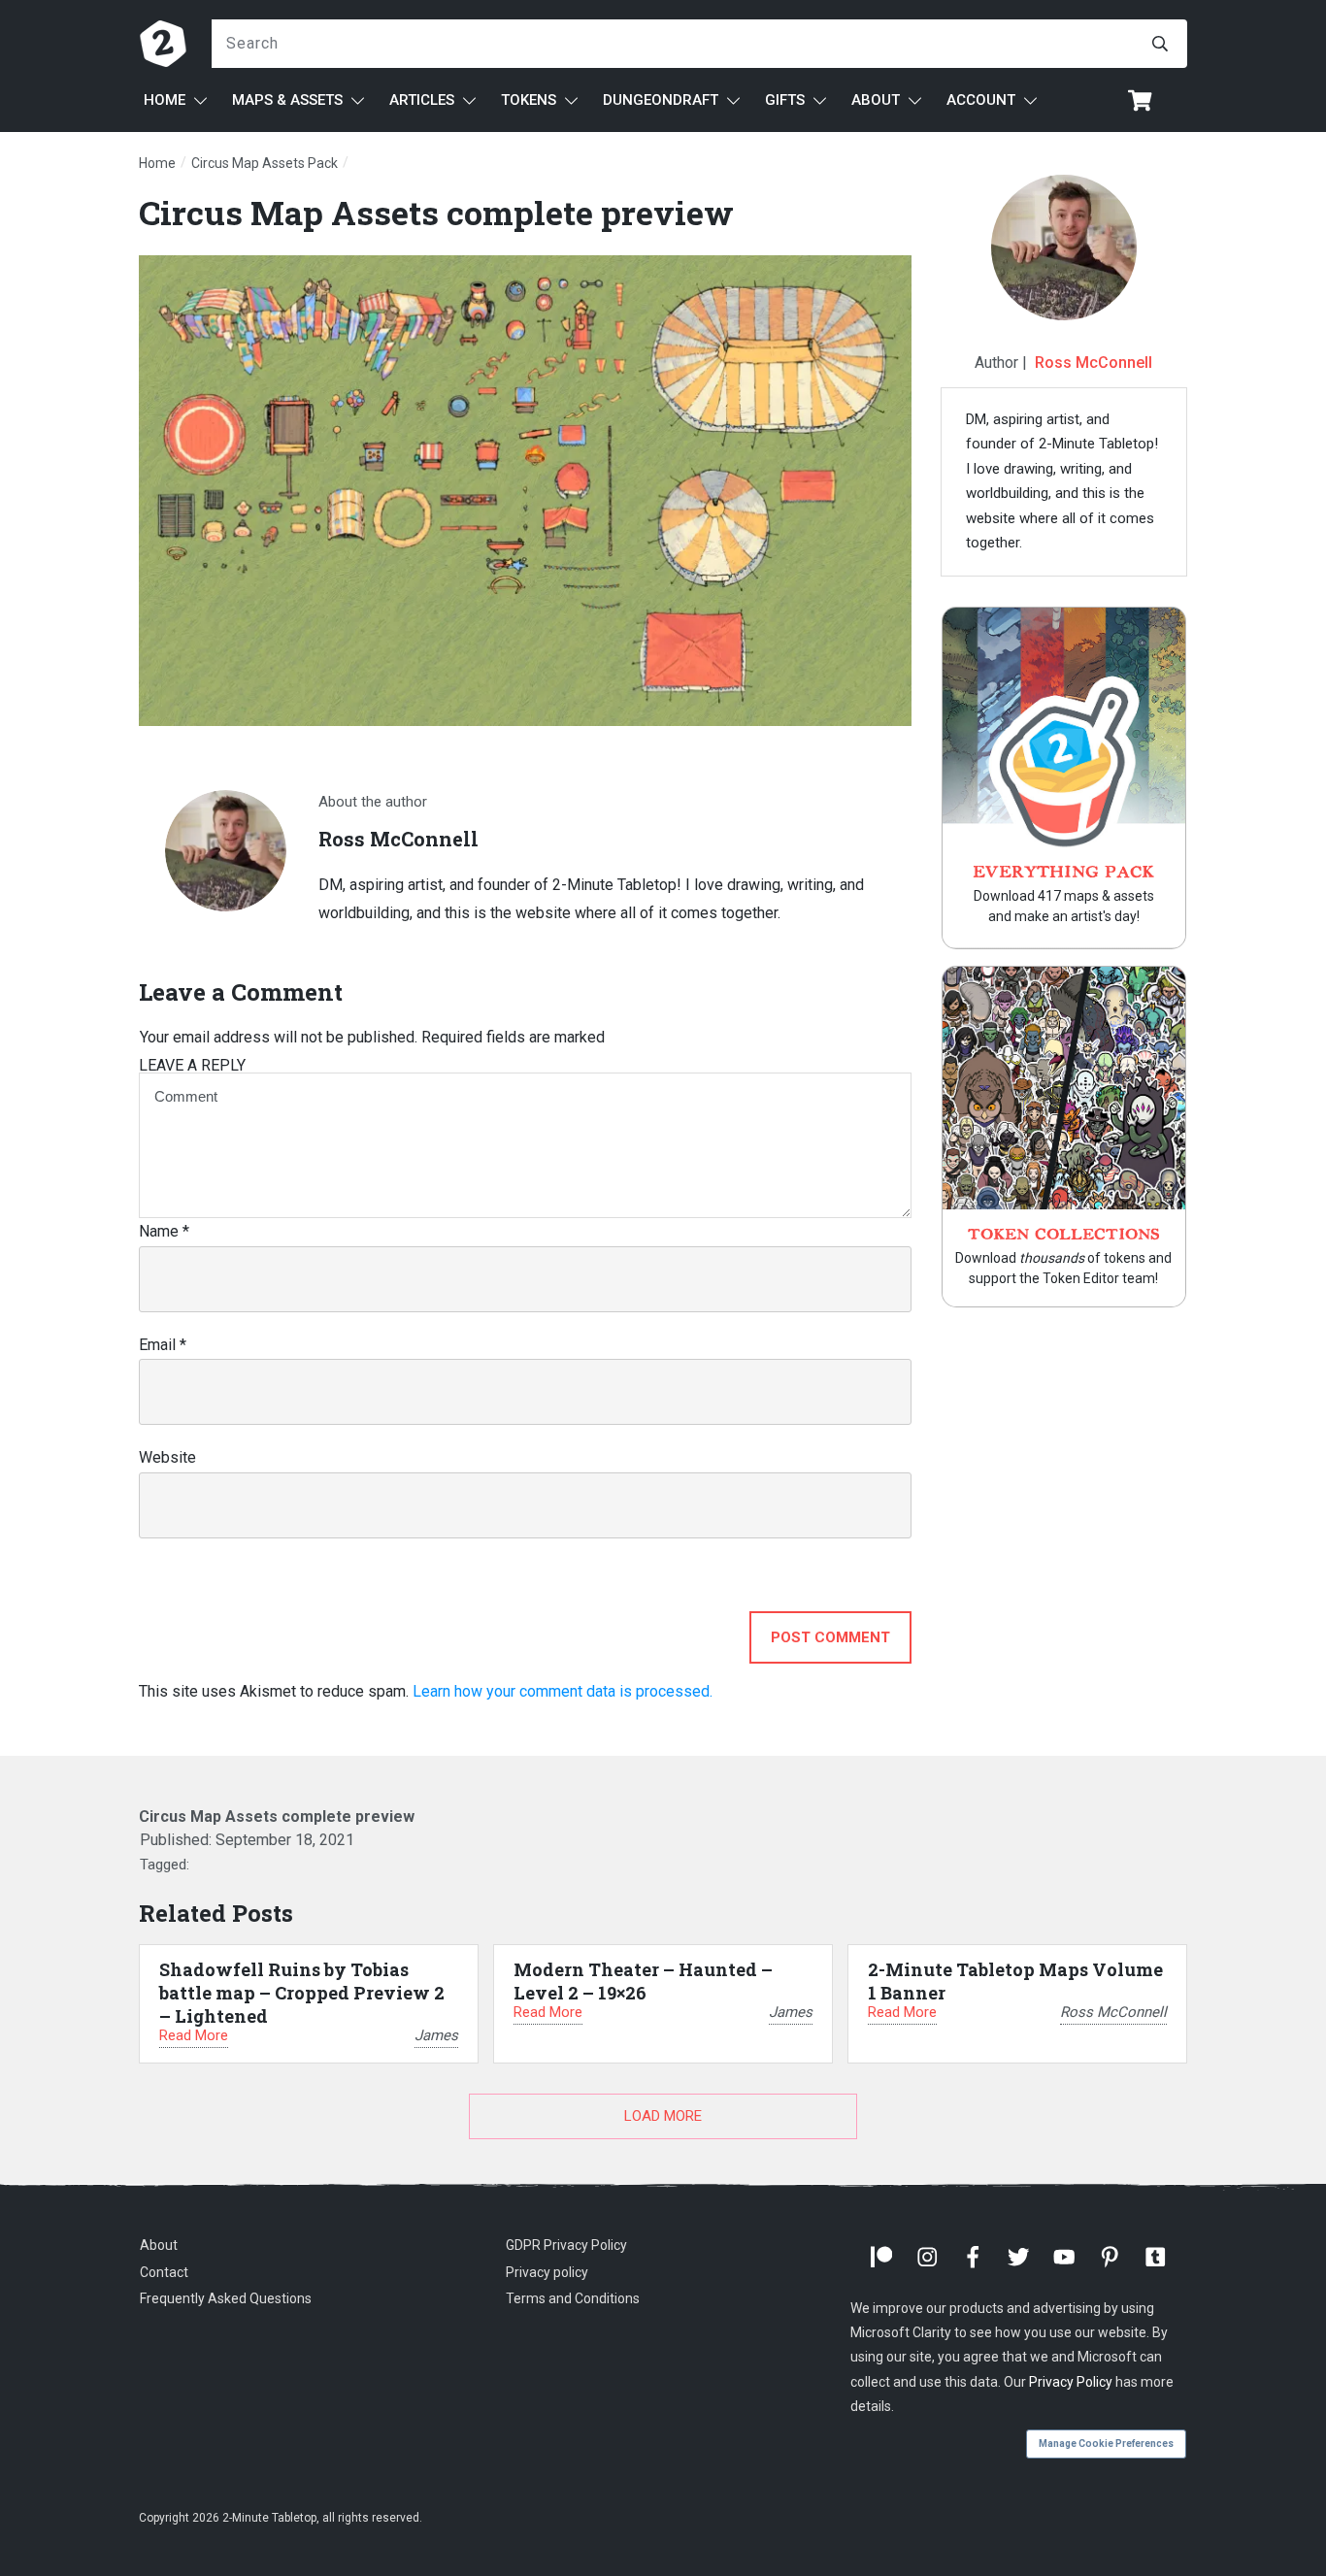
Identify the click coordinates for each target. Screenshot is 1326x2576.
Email (162, 1345)
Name (164, 1231)
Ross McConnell (1093, 362)
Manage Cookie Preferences (1106, 2443)
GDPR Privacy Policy (566, 2245)
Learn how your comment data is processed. (563, 1691)
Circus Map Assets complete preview (436, 212)
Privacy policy (547, 2272)
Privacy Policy (1070, 2382)
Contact (164, 2272)
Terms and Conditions (573, 2298)
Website (167, 1457)
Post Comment (830, 1637)
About (159, 2245)
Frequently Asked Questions (226, 2298)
* * *
■ **To do**: Quote each entry above verbatim and drop the pictures.

■ **The answer**:
Identify the click coordinates for each target. Screenshot is 1326x2576.
Email (162, 1345)
Name (164, 1231)
Ross McConnell (1093, 362)
Manage Cookie Preferences (1106, 2443)
GDPR Privacy Policy (566, 2245)
Learn how your comment data is processed. (563, 1691)
Circus Map Assets complete preview (436, 212)
Privacy policy (547, 2272)
Privacy Policy (1070, 2382)
Contact (164, 2272)
Terms and Conditions (573, 2298)
Website (167, 1457)
Post Comment (830, 1637)
About (159, 2245)
Frequently Asked Questions (226, 2298)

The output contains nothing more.